First, scaling up the current iPhone 4S 960×640 Retina display screen from 3.5-inch to 4.65-inch while keeping the same resolution would mean that the pixels per inch number would fall from 326ppi for the iPhone 4S to something in the region of 250ppi for a 4.65-inch screen.
That would be a huge drop in pixel density. It's unlikely that Apple would bump up the screen resolution to accommodate for the larger screen because this would introduce a whole host of scaling problems for existing apps.

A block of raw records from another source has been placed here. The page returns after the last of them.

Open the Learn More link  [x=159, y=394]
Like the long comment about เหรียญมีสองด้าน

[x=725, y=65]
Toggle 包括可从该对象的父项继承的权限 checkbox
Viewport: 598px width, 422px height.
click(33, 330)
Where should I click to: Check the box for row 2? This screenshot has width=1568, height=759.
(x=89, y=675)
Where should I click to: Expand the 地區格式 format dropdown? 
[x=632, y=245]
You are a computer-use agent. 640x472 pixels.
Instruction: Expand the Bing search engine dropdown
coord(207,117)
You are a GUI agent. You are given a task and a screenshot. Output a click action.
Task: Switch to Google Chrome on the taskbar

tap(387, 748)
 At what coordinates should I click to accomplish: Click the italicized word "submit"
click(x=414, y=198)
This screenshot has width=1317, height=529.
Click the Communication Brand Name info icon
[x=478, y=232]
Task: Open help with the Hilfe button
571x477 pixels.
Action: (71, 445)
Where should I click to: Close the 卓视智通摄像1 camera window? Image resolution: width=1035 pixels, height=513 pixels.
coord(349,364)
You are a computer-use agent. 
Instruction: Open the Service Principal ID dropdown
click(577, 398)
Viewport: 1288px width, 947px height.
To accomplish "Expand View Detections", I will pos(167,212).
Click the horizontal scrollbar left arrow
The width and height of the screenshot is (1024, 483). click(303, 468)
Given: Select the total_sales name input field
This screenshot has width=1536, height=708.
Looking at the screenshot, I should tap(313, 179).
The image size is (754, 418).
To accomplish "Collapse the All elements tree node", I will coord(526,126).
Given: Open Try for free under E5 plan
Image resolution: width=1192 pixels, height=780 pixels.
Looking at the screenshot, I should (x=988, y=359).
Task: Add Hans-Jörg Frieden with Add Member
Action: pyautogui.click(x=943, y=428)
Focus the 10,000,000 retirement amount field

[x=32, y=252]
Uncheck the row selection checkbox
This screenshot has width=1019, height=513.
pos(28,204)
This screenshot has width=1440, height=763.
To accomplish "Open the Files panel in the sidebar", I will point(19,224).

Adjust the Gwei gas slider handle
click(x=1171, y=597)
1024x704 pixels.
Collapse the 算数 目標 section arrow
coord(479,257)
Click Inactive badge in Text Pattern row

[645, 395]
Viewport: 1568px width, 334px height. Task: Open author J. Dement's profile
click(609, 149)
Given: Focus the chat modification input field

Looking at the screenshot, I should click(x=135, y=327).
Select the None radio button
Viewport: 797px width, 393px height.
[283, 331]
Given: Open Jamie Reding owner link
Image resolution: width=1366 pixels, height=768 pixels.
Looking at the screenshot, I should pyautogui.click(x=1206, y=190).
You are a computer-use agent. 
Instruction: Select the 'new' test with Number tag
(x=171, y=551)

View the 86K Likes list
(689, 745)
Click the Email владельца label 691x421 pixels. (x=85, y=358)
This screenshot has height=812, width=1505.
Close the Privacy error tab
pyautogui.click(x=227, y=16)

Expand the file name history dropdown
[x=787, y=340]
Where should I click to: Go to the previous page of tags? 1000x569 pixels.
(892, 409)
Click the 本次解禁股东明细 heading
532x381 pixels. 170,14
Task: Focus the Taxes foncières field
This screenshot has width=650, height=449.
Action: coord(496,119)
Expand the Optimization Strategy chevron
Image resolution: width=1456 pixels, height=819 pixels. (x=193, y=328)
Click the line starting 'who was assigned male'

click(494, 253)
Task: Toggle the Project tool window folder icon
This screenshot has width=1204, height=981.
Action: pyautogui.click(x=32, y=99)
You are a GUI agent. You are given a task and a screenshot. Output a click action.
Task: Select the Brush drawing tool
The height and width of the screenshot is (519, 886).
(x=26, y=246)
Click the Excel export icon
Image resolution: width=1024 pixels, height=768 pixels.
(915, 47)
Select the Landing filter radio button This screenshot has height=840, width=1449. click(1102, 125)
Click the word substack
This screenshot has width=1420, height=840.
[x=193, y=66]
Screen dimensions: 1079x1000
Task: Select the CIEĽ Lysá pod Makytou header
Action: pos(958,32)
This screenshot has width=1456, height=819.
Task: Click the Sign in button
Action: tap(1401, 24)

Doubling the resolution of the iPhone's screen to 1920x1280 would make scaling easier. It's what Apple did when it went up to Retina display on both the iPhone and iPad. But it's highly unlikely that Apple could pull this sort of density off for the next incarnation of the iPhone. A screen like that would have a pixel density in the region of 500ppi, which would be incredibly dense.
A bigger screen means a bigger iPhone, and I covered why this is a bad idea in a post last week.
Apple might be able to bump the screen size up a big - say to 3.75-inch or 4-inch in size - and stick with the current resolution, but both would mean a drop in pixel density compared to the iPhone 4S. Having said that, at around 300ppi and 280ppi respectively, the screen would have a higher density than the new iPad.
There's another killer reason why Apple doesn't need to mess with the iPhone's screen in that the device is selling phenomenally well with the current screen size. If people wanted a smartphone with a jumbo screen, they'd be buying them in preference to the iPhone. They're not. There's a valuable lesson contained in that observation.
Why mess with something that sells so well?